Notably, since 2011, only pharmaceuticals have shown meaningful growth. Medical devices have only grown 3%, while consumer goods are down 8.6%. Meanwhile, pharmaceuticals jumped nearly 49%.
To get a true gauge of the most recent JNJ earnings report requires clarification on Trump’s drug plan. Although the President has repeatedly promised lower prices for American consumers, to accomplish, this may mean increasing international rates. That’s going to be a major challenge given that our standing with our traditional allies has been compromised.
Such a plan also requires diving deeply into the incredibly convoluted and nuanced world of pharmaceutical pricing. Investors typically don’t like ambiguity, and some may be convinced to seek more stable ground.
With that said, I think JNJ stock is a solid investment, as long as you have some patience.
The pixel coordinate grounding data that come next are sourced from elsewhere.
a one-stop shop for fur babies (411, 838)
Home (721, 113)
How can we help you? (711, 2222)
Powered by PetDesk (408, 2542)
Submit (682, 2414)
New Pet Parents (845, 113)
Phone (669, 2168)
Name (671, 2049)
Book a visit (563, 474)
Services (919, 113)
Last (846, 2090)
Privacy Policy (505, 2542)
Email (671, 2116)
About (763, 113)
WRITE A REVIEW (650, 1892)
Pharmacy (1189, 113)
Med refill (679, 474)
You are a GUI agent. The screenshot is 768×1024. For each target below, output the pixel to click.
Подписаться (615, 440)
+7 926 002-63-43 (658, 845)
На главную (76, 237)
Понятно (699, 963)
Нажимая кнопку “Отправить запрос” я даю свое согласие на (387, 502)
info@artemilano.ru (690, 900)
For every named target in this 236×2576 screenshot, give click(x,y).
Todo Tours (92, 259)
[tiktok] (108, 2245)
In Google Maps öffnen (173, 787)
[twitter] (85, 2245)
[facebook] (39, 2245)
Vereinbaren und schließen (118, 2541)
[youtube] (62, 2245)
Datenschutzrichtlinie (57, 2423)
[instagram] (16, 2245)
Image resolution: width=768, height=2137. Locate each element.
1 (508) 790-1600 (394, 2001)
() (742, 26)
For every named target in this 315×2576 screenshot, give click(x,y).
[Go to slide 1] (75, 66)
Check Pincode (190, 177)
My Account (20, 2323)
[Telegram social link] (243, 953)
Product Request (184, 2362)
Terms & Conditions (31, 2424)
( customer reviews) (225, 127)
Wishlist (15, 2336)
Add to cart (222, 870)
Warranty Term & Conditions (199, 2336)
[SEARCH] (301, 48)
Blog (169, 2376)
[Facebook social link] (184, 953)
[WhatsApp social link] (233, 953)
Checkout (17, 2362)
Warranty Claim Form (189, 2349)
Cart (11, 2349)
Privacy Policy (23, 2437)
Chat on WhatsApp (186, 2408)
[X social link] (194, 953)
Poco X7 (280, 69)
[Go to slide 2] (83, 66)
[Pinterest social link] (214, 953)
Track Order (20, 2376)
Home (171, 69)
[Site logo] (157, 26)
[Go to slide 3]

Unlike many other pharmaceuticals, Johnson & Johnson has two strong businesses that can help ease challenges such as drug-patent expiry. While these divisions aren’t growing rapidly, they’re still delivering multi-billion dollar sales in an overall tough market.
As of this writing, Josh Enomoto did not hold a position in any of the aforementioned securities.